Copy everything in the buck thread from "I guessed about" down to "(Mar 16, 2007)", changing "replies" to "comments".

_Document section:_
┏━━

# First deer of the season!



## RGH22 (Jun 1, 2011)

Stuck this one on my place in Dayton.


----------



## big john o (Aug 12, 2005)

Dang nice buck!!


----------



## just yakin (Feb 10, 2007)

Man thats a nice one!! Good Job!! Was that this morning?

Sent from my DROIDX using Tapatalk 2


----------



## coup de grace (Aug 7, 2010)

*Yes Sir...*


----------



## atcfisherman (Oct 5, 2006)

Wow, that's a very nice buck. Congrats to you. I'm currently sitting in my bow stand waiting. I'm in liberty county. Anyway, that's a beautiful deer. Congrats again on the nice harvest.


----------



## wet dreams (May 21, 2004)

Nice buck fo sho, cool end of the L main beam, what mabe 4 1/2...WW


----------



## RGH22 (Jun 1, 2011)

I guessed about 4 and 1/2. Im not thinking hes any older than that.
I got him last tuesday just now had time to post up pics
Thanks for the replies


----------



## Main Frame 8 (Mar 16, 2007)

Congrats - Nice deer


----------



## Nwilkins (Jan 18, 2009)

Nice animal, congrats


----------



## bigl (Mar 3, 2008)

Can you pull the jaw bone? I think it might be older.
Very nice buck.


----------



## RGH22 (Jun 1, 2011)

bigl said:


> Can you pull the jaw bone? I think it might be older.
> Very nice buck.


He's one of the better bucks taken at my place and has cool characteristics in the horns so hes going on the wall. Head has already been dropped off but ill ask my taxidermist to take a look for me.

┗━━

_Dataset:_
┏━━

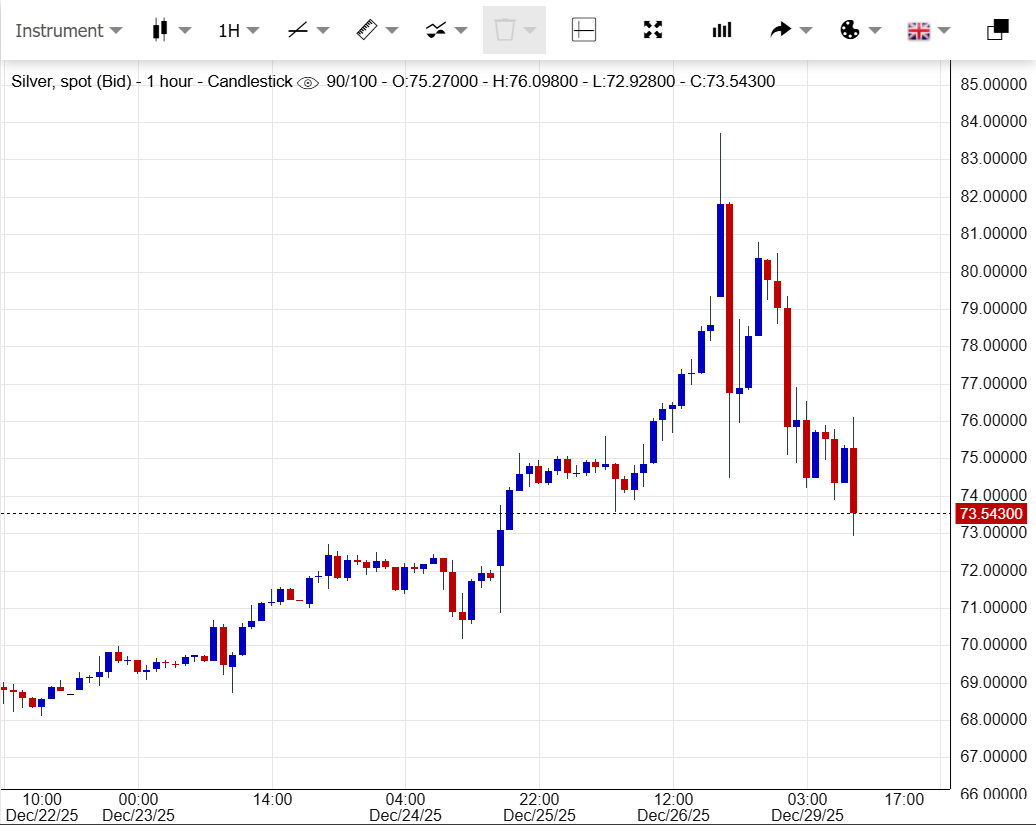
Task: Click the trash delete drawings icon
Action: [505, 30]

┗━━
┏━━

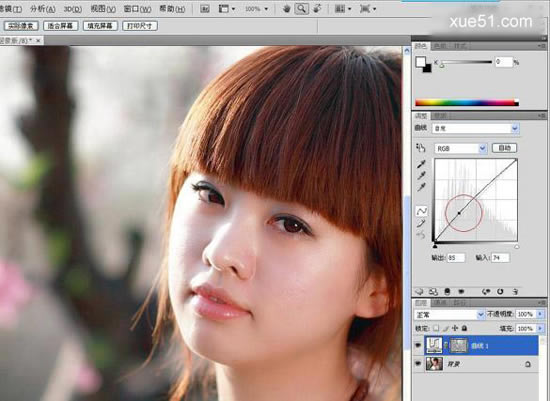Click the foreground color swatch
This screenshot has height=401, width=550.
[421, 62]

┗━━
┏━━

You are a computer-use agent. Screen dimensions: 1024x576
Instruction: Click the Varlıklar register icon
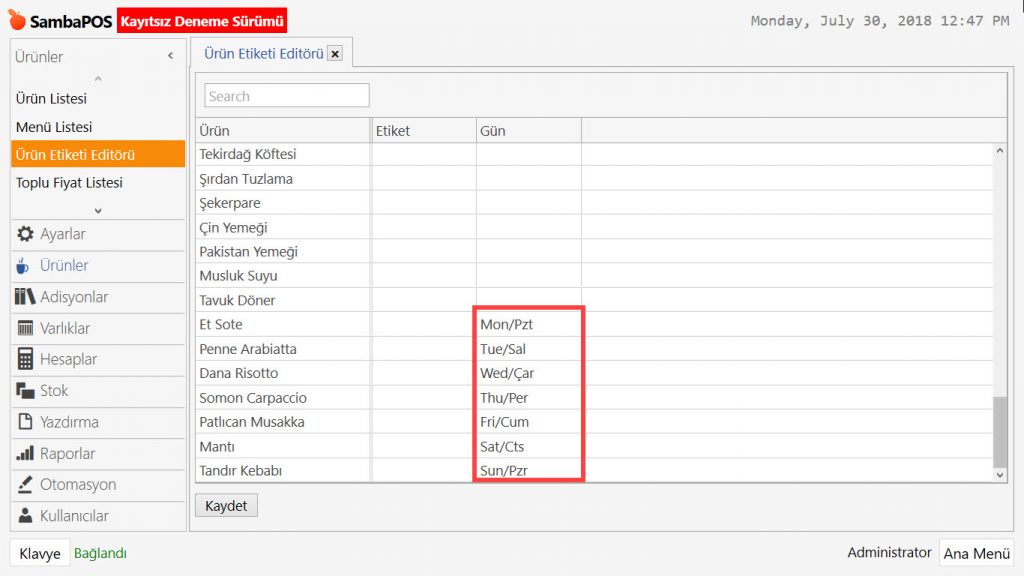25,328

┗━━

_Solution:_
I guessed about 4 and 1/2. Im not thinking hes any older than that.
I got him last tuesday just now had time to post up pics
Thanks for the comments


----------



## Main Frame 8 (Mar 16, 2007)